Wer solch astronomische Längenvergleiche nicht mag: hier ein Flächenbeispiel. Legen wir alle 50-Euro-Scheine nebeneinander zu einem großen Teppich, so ist dieser größer als das Bundesland Bremen. Also damit wir uns klar verstehen: ganz Bremen und noch mehr ist nun versteckt unter einer Decke von 50-Euro-Scheinen. Da wir gerade Bremen als Beispiel nehmen, stellen Sie sich vor, Sie sind auf einem Schiff auf hoher See und stehen in einem Ausguck von 11 Metern Höhe über dem Meeresspiegel. Dann können Sie rundherum genau so weit sehen, wie dieser Teppich aus 50-Euro-Scheinen reichen würde.
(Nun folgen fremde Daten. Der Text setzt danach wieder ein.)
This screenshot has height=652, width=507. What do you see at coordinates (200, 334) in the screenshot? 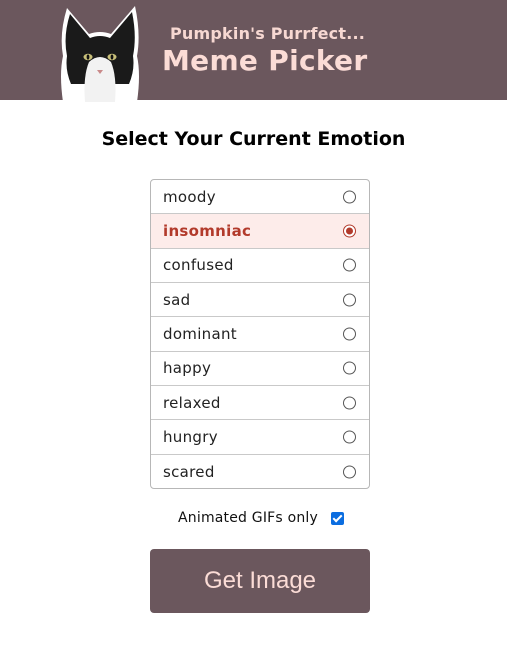
I see `emotion-label: dominant` at bounding box center [200, 334]. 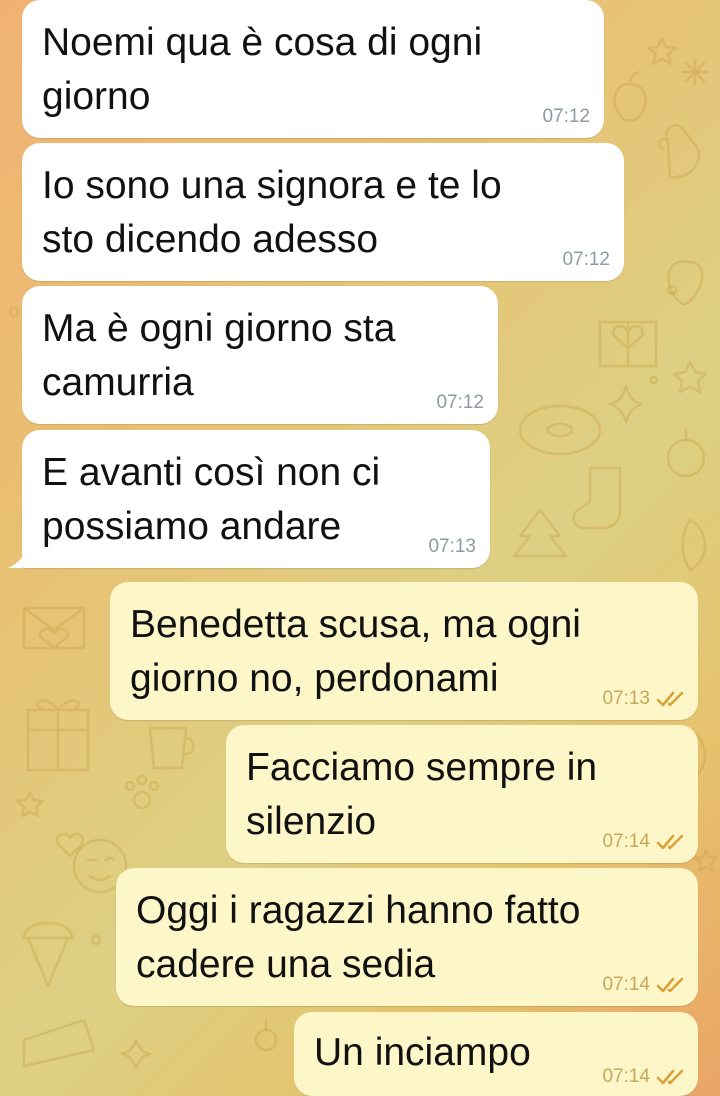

Oder für die EZB-Stadt Frankfurt: da nehmen wir mal den 100-Euro-Schein. Ein 2,2-Billionen-Teppich aus 100-Euro-Scheinen würde die ganze Stadt zudecken. Eine surreale Vorstellung.

Um diese Menge an 100-Euro-Geldscheinen zu transportieren, braucht man 900 Sattelzüge. Parkt man diese hintereinander, erhält man eine Strecke von über 18 km. Aber so eine Staulänge ist man ja durchaus gewohnt.

Packen wir das Geld wieder aus und bringen die Geldscheine in die Commerzbank-Arena. Und jetzt fangen wir an zu stapeln. Wir bedecken die Spielfläche von 105 m x 68 m mit Schein um Schein. Würden wir das mit 100-Euro-Scheinen tun, so hätten wir eine Stapelhöhe von 4,72 m erreicht. Rechnen wir mit 1 Sekunde, um ein Bündel aus 100 Scheinen (das sind 10.000 Euro) zu legen, und es helfen 165 Personen bei dieser Aktion, benötigte man genau ein Jahr, um diese Geldmenge zu stapeln (es wird aber natürlich rund um die Uhr und jeden Tag gearbeitet). Eindrucksvoller wird es, wenn man die 100-Euro-Scheine in 10-Euro-Scheine umtauscht: dann dauert es 10 Jahre und man erhält eine Stapelhöhe von mehr als 36 m. Der höchste Sitzplatz in der Commerzbank-Arena liegt übrigens bei 32 m über dem Spielfeld, d. h. das Stadion ist komplett voll mit 10-Euro-Scheinen. Das hat selbst Dagobert Duck nicht erreicht, aber es wäre eine schöne Vorstellung für Eintracht Frankfurt-Fans.